Bloc Québécois Leader Gilles Duceppe also supports a ban, a position that appears to line up with a majority of Quebecers.
Liberal Leader Justin Trudeau is against a ban, and NDP Leader Thomas Mulcair says he’s against women covering their faces when identifying themselves. Both have accused Duceppe and Harper of distracting voters with an issue that impacts only a tiny fraction of would-be Canadians.
But the Conservative leader appears to be hoping his stance on the veil will buy him votes in Quebec, where his party won only five seats in 2011.
While the NDP swept Quebec in the last election, Mulcair will be trying to use this debate to hold on to that key base of support – especially after a recent poll showed that the New Democrats are quickly losing ground in la Belle Province.
Mulcair was in a key Montreal riding on Thursday, which the NDP won over Duceppe in 2011. In a speech delivered mainly in French, Mulcair said he would put money into renewable energy and home retrofits as part of a plan to fight climate change.

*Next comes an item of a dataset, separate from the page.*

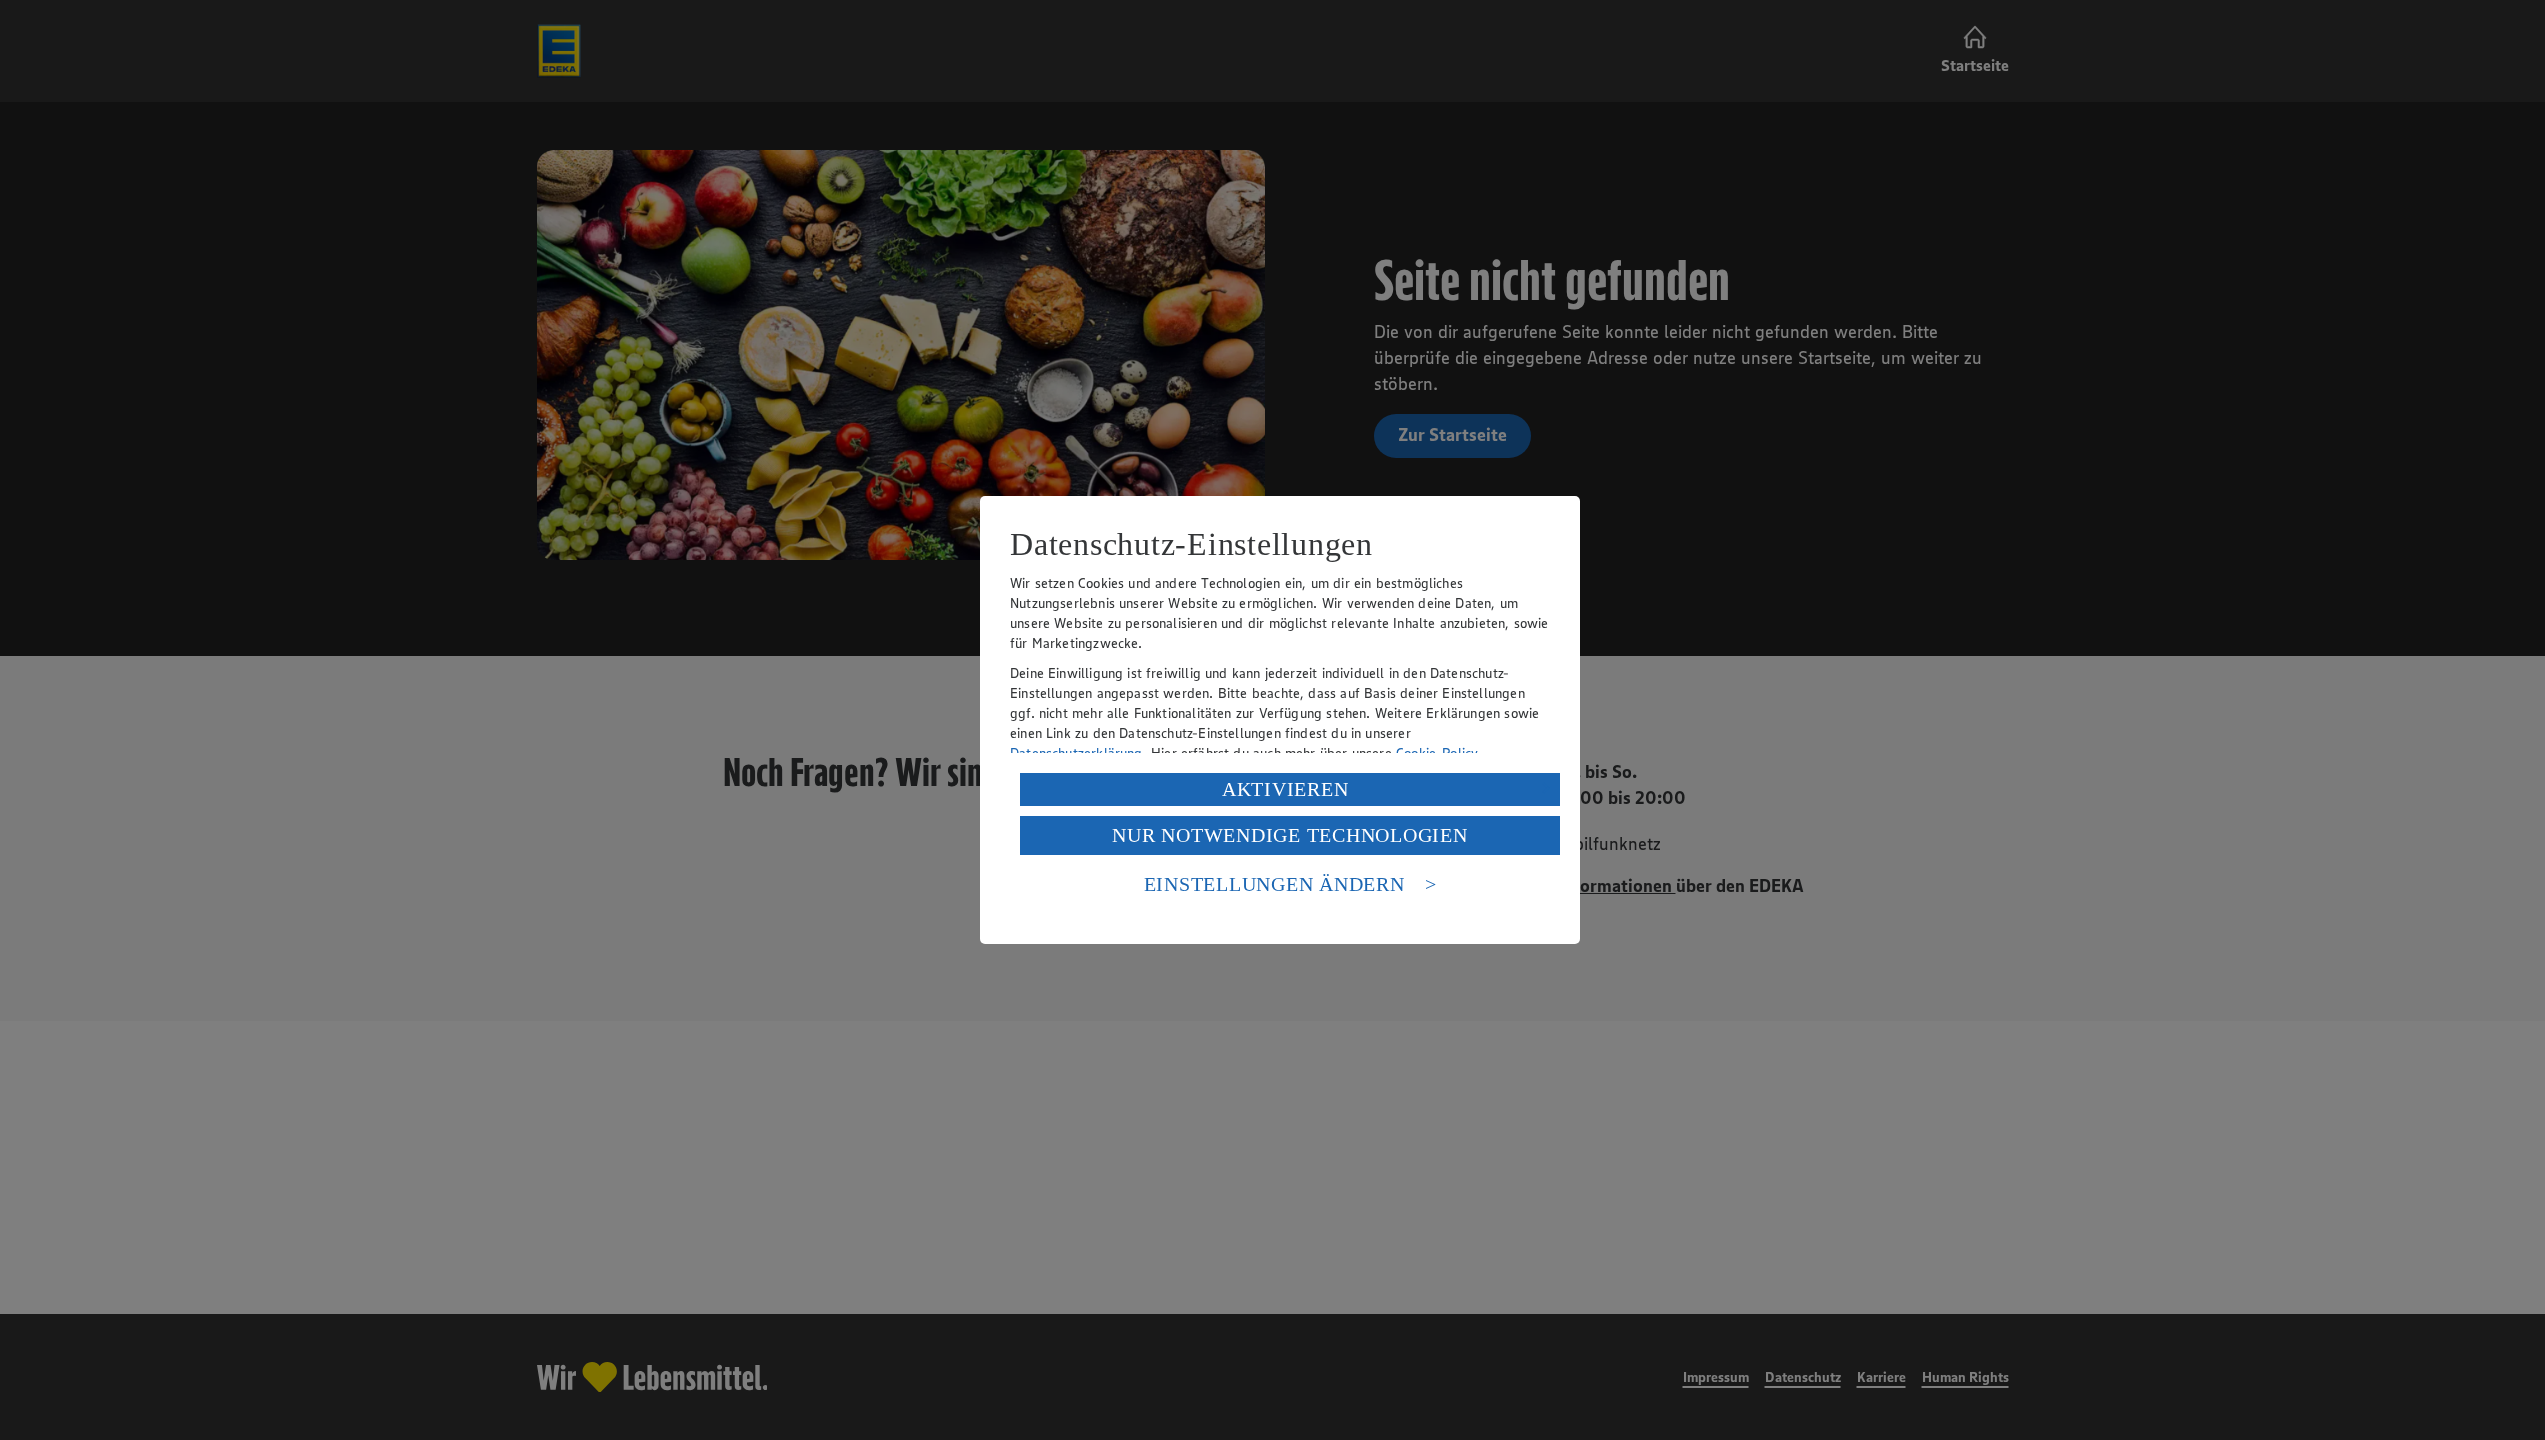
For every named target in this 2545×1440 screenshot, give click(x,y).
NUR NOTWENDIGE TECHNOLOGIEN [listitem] (1289, 835)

Viewers can also expect the leaders to touch on other major issues weighing on the minds of Quebecers, like the economy and public safety, on Friday’s debate.
Green Party Leader Elizabeth May was not invited to participate. Earlier this week, a Green Party candidate in Montreal criticized TVA for inviting Duceppe over May.
Daniel Green accused the network of favouring Duceppe because of his close relationship to Pierre Karl Péladeau, who heads the Parti Québécois and is the controlling shareholder in Quebecor, which owns TVA.
The network and Péladeau denied any bias.
TVA news presenter Pierre Bruneau will host the debate tonight. It starts at 8 p.m. and will be broadcast live on TVA and LCN and online at tvanouvelles.ca.